BEGIN Passage
AMD Quietly Introduces Ryzen 3 5100 Quad-Core Processor For AM4
source?
AM4!
I mean, i said new CPU's were coming to AM4 a while back but this isn't what i had in mind.
My guess is AM4 is their budget platform now - they want to keep selling A520 and B550 boards (and the chipsets) with some AM4 CPUs to the low end market, while AM5 matures and gets cheaper over time
It makes sense for them to sell one generation old + the new at the same time, so they can keep two production lines running at any given time.
That way their budget stuff isn't fighting for fab space of the high end parts
it spreads the risk out, and lets them get more products to market against all those seemingly random launch shortages we've suffered
That video explains what's been niggling in my mind with intels un-Efficiency cores: The AMD cores are using 1.5-2W each on those 96-128 core chips. Those arent even the new C cores.
~100W to 6 3D gaming P cores and 35W over 16 C cores?
Yeah, that would work wonders. Imagine office PC's and laptops at that power level, if they arent boosting them out of their efficiency curves.
It is a bit of neverending conundrum with chips - desired optimization points. As a manufacturer, do you want or can you sell efficiency as the main point? CPUs are a little trickier at that but GPUs might be an easier example - would you want an RTX 4090 at 300W power limit? How about 150W? Given that everything that would go into such product remains the same, meaning the cost would also be the same.
There is always possibility of limiting the larger CPU (or GPU) to the desired spot. AMD even has ECO mode. Both AMD and Intel (and Nvidia) have configurable power limits and depending on specific thing and needs also frequency limits. Basically, take a 7800X3D, limit its frequency to 3GHz and set the power limit at 24W and see where it leaves you and whether you would be willing to pay the cost for the results you get. Would be an interesting test, to be honest.
power efficiency is the key here - 16 core 32 thread laptops in a 45W power limit is entirely plausible, and that would shake up the market a lot
These are different in that even power limited and optimised they're well under the wattage you can achieve on anything else - played with a zen3+ DDR5 laptop and it was 3-4W per core in MT and 6W peak ST, 2-3x higher than these epyc cores, which again are not based on the C core design.
Dont you think the limited release 5600x3D seems like the perfect thing to pair up with a bunch of C-cores? Memory light tasks get the 3D cache, core/thread heavy tasks get the C-cores.
Big big deal here is that the C-cores are also physically smaller, they can get more in the same physical space and produce more per wafer. That helps out the bottom line a lot.
END Passage
BEGIN Dataset excerpts
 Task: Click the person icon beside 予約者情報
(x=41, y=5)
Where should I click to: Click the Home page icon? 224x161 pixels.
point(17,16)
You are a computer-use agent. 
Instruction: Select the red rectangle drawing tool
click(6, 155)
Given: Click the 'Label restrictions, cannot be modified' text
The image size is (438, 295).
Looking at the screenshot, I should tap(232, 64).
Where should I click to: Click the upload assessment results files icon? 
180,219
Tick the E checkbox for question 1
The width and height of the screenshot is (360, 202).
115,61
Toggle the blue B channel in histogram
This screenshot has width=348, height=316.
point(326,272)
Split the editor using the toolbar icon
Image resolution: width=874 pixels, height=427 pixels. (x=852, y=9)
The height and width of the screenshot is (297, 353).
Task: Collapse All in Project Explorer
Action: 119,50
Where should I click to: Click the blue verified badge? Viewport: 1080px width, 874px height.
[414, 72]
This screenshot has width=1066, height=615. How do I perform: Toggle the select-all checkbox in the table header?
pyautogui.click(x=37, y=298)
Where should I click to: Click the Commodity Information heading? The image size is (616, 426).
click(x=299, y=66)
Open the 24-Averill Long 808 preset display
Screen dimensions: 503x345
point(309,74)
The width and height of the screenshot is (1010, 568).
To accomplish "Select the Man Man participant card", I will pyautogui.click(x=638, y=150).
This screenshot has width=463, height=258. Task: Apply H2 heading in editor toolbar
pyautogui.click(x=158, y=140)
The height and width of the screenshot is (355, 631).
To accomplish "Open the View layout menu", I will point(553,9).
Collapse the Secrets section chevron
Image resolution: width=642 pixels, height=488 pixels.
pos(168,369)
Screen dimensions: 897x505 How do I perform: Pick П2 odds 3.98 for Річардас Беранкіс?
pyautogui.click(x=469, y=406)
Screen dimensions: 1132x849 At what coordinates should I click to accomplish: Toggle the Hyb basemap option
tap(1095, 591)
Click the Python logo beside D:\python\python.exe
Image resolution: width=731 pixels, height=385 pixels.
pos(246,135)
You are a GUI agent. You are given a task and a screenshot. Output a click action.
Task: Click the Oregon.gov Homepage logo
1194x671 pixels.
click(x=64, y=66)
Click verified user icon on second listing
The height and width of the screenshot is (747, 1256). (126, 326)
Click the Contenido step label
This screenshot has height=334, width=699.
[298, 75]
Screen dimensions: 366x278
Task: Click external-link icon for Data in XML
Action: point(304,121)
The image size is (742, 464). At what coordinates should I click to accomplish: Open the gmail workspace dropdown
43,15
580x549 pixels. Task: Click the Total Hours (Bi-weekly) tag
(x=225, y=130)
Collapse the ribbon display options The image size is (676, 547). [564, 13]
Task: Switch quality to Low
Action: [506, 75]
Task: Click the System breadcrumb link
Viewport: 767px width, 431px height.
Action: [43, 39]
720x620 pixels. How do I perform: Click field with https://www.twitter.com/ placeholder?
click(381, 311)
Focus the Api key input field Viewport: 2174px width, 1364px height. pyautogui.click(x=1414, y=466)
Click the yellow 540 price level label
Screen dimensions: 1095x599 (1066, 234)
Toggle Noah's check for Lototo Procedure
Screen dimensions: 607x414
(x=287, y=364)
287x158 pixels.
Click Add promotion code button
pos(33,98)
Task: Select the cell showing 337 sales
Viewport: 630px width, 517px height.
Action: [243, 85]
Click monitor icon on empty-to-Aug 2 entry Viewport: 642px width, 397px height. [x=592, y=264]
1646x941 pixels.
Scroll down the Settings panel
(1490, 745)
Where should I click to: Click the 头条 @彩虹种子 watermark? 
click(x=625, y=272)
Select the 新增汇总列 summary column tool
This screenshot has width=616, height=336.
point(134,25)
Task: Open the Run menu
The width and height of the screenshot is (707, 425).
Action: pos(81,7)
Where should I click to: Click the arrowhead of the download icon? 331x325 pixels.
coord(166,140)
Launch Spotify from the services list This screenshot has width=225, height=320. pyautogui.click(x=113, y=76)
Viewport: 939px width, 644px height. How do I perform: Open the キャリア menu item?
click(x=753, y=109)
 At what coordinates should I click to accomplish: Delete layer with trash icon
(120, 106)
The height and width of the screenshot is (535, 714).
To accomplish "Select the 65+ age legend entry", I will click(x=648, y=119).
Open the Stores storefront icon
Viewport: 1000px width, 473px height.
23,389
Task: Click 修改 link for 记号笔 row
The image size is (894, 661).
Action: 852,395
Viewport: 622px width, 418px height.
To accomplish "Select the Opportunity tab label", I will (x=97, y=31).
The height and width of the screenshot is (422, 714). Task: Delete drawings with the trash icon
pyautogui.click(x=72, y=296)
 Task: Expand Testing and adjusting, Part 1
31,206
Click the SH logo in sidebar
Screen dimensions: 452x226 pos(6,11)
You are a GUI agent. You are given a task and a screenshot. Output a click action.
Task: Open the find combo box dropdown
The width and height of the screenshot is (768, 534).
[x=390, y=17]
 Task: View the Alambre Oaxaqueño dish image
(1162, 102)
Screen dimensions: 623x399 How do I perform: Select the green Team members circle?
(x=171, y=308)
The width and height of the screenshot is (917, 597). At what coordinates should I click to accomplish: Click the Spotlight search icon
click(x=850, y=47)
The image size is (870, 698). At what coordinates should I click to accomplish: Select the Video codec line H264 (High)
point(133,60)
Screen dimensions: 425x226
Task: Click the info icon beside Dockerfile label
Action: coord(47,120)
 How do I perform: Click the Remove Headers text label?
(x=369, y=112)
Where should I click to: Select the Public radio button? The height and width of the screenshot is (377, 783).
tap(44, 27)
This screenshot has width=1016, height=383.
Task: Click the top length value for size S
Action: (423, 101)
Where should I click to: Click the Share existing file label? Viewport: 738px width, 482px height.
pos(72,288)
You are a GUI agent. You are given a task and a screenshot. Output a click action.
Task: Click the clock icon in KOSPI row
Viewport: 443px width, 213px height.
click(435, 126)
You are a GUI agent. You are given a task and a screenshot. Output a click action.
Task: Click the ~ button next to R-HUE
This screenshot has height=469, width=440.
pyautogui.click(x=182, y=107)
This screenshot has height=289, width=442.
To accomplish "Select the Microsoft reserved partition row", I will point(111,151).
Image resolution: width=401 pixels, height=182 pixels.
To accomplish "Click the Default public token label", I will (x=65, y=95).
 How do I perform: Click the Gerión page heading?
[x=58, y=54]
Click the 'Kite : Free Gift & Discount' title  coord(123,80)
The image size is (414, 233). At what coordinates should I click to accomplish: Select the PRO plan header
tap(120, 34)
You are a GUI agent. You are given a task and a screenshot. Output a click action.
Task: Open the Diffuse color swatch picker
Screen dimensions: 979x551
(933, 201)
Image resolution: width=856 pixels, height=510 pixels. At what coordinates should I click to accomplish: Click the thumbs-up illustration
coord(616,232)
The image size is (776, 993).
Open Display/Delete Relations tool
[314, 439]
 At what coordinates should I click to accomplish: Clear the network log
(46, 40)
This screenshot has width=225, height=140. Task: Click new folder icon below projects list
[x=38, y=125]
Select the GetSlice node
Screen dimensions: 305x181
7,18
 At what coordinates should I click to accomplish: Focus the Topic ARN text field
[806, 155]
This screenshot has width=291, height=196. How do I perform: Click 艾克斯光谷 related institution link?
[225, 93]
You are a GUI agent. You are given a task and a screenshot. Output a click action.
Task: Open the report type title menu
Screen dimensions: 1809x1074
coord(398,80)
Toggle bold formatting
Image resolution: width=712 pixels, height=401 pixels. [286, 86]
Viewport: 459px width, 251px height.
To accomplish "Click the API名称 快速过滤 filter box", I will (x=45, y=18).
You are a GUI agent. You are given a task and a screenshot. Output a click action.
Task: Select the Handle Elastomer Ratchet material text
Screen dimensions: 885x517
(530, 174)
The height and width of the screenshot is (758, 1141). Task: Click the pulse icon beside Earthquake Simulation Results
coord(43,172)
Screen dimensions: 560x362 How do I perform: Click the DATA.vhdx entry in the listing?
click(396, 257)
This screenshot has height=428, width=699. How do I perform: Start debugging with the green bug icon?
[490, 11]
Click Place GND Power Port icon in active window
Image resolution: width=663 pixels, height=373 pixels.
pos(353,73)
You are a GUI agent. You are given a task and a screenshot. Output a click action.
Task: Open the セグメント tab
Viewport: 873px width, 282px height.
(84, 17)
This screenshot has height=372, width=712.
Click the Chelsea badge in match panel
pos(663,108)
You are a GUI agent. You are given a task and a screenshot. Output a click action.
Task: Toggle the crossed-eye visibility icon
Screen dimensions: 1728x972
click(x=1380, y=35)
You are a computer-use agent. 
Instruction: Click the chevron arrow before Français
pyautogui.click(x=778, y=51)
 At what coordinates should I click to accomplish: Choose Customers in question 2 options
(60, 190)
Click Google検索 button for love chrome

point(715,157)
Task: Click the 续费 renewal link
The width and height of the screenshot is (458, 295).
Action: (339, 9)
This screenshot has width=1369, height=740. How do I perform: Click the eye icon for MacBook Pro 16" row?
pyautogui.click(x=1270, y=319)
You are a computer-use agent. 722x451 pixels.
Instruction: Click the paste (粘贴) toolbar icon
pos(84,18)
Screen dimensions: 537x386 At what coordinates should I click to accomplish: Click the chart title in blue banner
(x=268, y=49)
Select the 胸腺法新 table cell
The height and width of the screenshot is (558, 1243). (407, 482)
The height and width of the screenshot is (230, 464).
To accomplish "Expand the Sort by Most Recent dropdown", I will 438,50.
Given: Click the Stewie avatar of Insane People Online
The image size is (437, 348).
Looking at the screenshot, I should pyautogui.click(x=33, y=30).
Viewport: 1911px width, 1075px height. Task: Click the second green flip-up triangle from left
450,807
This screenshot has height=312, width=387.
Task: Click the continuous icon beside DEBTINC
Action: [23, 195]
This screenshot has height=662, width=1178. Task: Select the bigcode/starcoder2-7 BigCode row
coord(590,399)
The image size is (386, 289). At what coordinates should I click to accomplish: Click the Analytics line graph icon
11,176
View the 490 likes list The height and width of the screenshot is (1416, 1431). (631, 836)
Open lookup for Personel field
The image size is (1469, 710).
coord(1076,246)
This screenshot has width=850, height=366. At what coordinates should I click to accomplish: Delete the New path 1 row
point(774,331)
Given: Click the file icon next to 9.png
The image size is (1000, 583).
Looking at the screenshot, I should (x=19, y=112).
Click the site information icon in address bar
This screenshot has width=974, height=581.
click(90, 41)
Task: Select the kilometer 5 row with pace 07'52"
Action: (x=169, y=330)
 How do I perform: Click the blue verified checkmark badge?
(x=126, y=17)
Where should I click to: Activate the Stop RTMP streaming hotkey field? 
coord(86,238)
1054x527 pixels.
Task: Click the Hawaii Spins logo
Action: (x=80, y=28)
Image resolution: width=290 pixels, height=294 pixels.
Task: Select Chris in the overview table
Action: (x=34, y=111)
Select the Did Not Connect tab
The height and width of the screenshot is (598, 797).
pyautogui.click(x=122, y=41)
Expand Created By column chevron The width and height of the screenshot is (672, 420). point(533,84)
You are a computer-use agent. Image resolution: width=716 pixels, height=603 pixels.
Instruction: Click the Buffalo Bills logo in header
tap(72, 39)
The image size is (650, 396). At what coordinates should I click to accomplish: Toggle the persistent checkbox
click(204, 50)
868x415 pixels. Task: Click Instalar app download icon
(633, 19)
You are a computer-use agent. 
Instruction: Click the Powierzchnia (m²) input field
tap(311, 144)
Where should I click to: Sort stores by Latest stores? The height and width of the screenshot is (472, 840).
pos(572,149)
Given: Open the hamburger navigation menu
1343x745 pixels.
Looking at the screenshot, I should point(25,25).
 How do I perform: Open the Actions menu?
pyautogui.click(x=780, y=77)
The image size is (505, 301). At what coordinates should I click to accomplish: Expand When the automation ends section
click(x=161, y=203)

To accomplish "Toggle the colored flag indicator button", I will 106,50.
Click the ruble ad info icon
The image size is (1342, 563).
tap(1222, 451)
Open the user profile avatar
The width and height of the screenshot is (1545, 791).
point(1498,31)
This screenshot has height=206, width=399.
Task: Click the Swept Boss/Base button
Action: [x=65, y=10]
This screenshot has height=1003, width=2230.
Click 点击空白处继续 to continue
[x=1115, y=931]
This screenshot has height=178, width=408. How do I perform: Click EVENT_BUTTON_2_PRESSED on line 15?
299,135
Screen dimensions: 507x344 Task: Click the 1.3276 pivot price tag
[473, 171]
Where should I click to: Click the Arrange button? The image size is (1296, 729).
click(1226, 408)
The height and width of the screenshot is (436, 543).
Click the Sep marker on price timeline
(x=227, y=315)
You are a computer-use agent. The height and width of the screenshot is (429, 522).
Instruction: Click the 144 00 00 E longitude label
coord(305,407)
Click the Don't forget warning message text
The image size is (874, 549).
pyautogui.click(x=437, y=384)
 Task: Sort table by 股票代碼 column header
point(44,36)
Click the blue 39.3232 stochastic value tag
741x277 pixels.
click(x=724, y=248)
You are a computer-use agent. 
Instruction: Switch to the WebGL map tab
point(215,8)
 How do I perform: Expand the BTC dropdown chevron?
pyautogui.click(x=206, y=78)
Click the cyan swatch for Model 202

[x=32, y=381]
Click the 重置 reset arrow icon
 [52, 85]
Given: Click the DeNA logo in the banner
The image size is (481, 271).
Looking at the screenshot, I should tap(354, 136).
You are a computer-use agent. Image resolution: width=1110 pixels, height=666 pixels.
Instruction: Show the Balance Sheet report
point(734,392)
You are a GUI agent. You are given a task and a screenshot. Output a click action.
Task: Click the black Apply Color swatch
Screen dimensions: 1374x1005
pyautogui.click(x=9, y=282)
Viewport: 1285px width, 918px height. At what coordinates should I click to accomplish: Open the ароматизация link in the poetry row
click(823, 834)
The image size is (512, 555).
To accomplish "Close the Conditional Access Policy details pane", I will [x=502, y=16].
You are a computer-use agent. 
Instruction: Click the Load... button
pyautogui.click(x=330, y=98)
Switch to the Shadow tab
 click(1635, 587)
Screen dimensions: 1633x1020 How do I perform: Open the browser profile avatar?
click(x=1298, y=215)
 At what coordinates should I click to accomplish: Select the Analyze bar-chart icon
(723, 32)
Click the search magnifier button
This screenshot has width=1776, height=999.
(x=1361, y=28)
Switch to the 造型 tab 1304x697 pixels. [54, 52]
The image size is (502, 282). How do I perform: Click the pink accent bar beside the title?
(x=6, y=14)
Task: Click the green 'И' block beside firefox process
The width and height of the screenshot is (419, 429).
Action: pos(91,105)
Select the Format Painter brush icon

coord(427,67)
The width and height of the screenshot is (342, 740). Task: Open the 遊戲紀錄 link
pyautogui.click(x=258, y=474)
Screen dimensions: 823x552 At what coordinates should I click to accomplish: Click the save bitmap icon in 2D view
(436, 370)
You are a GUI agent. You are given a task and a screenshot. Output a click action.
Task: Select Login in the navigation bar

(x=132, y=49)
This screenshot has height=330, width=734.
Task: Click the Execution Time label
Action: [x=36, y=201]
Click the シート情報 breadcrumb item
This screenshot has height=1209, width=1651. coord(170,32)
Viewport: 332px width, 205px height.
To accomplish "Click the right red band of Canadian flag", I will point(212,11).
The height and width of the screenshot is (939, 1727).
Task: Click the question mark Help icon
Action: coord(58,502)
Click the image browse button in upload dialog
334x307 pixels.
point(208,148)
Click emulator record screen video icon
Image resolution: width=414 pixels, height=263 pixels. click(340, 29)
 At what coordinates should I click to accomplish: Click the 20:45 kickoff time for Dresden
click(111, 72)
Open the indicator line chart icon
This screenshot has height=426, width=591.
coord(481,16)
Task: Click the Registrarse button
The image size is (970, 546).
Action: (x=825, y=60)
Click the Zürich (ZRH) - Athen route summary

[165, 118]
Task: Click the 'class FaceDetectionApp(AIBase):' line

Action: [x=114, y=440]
END Dataset excerpts
**Problem to solve**. Please reproduce word for word the part of the AM4 processor thread above, starting with "There is always" and going on through "to be honest.".

**Expected answer**.
There is always possibility of limiting the larger CPU (or GPU) to the desired spot. AMD even has ECO mode. Both AMD and Intel (and Nvidia) have configurable power limits and depending on specific thing and needs also frequency limits. Basically, take a 7800X3D, limit its frequency to 3GHz and set the power limit at 24W and see where it leaves you and whether you would be willing to pay the cost for the results you get. Would be an interesting test, to be honest.